Actually, I haven't looked at the code closely, but in terms of accuracy, this method can yield as accurate a result as you want as long as you continue to iterate and store the result (as the accuracy increases the operands size will increase).? The FPU instruction, on the other hand, is limited in precision to the register size you are using.? Furthermore, the procedure may seem complex, but is is surprisingly simple, and may be more efficient than the FPU instruction in some cases.? The same is true of other iterative approximations.? The FPU assumes that you want operands of certain set precisions, which is in most cases true.

hahaha Umen

Just to clarify comrade's post - "umen" means "clever/smart" in Russian and Bulgarian (and who knows in how many more slav languages) :)
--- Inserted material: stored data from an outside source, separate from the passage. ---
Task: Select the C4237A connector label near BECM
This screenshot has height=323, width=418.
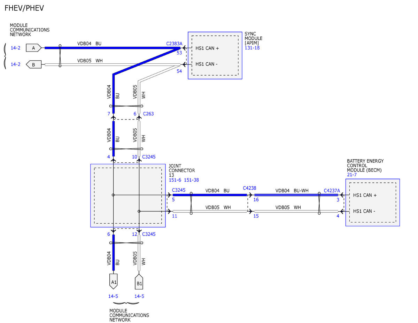Action: (x=332, y=191)
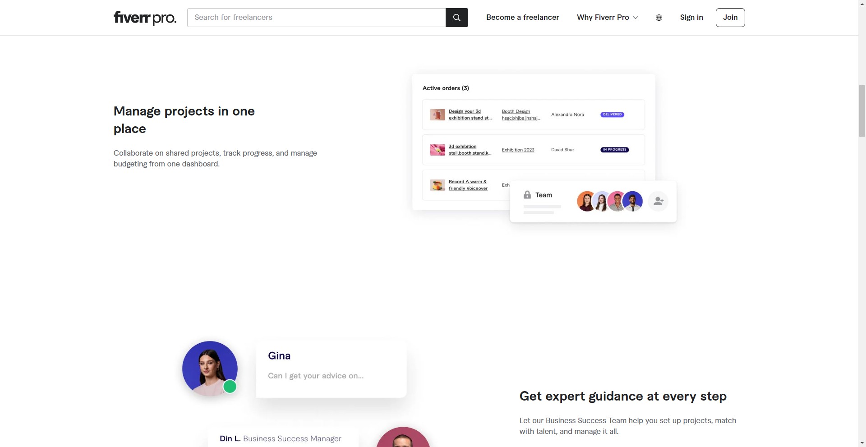Screen dimensions: 866x447
Task: Click the voiceover order thumbnail
Action: coord(438,185)
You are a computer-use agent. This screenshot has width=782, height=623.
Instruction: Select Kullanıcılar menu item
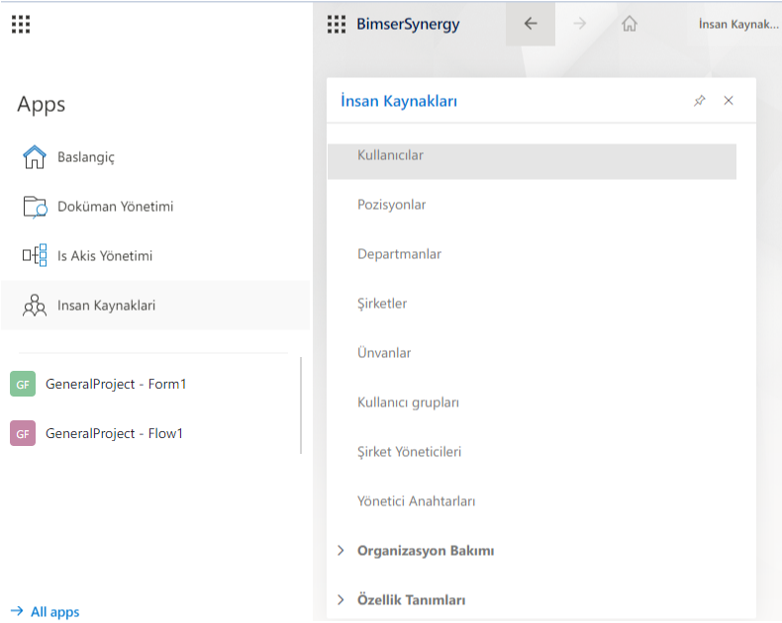(390, 155)
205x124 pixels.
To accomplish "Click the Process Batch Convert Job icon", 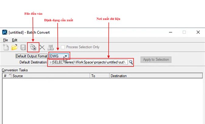I will click(x=51, y=47).
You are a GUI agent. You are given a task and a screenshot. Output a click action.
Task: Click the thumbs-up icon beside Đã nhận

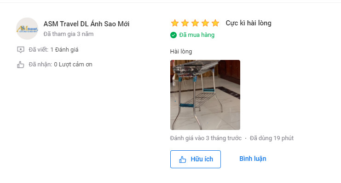pos(21,65)
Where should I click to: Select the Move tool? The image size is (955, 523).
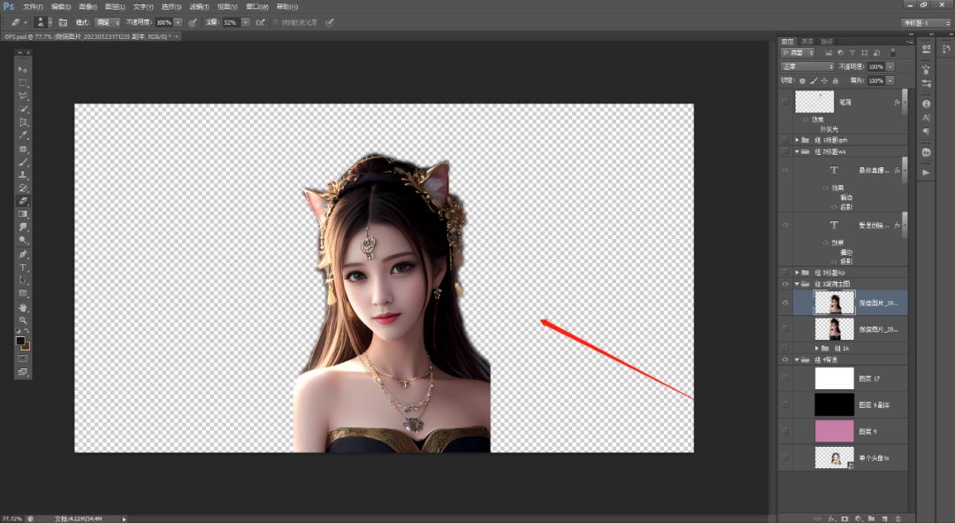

Umen, I can't understand why they torture you with 8086/88. It would've crippled me as an asm coder if I were taught that.

And, you should've read the rules of the board - no homeworks accepted, for a good reason.

The SQRTSD instruction is (of course) wildly faster than the FSQRT and the SSE version of the Newton algo.

I went from being a VB programmer (if you can even call it programming :D) to win32asm.

A friend taught me the basics, then I just kept learning with the help of a decompiler and intel/amd's giant pdf files. Not starting with 16bit or any formal training really increased the learning curve.

Classes on ASM should really allow SSE into the curriculum, I know when I started learning it some documentation on it was pretty vague, (not knowing what packed or scalar meant didnt help things.)

Did anyone else notice that in manuals like the one that comes with NetwideASM and some intel manuals say that that PSLQ shifts the contents of the register by BYTEs instead of bits, when in reality it does no such thing. Was there some mix up ?

I went from being a VB programmer (if you can even call it programming :D) to win32asm.

A friend taught me the basics, then I just kept learning with the help of a decompiler and intel/amd's giant pdf files. Not starting with 16bit or any formal training really increased the learning curve.

Classes on ASM should really allow SSE into the curriculum, I know when I started learning it some documentation on it was pretty vague, (not knowing what packed or scalar meant didnt help things.)

Did anyone else notice that in manuals like the one that comes with NetwideASM and some intel manuals say that that PSLQ shifts the contents of the register by BYTEs instead of bits, when in reality it does no such thing. Was there some mix up ?

................

Classes on ASM should really allow SSE into the curriculum, I know when I started learning it some documentation on it was pretty vague, (not knowing what packed or scalar meant didnt help things.)

Maybe in the next 5 years it will be here.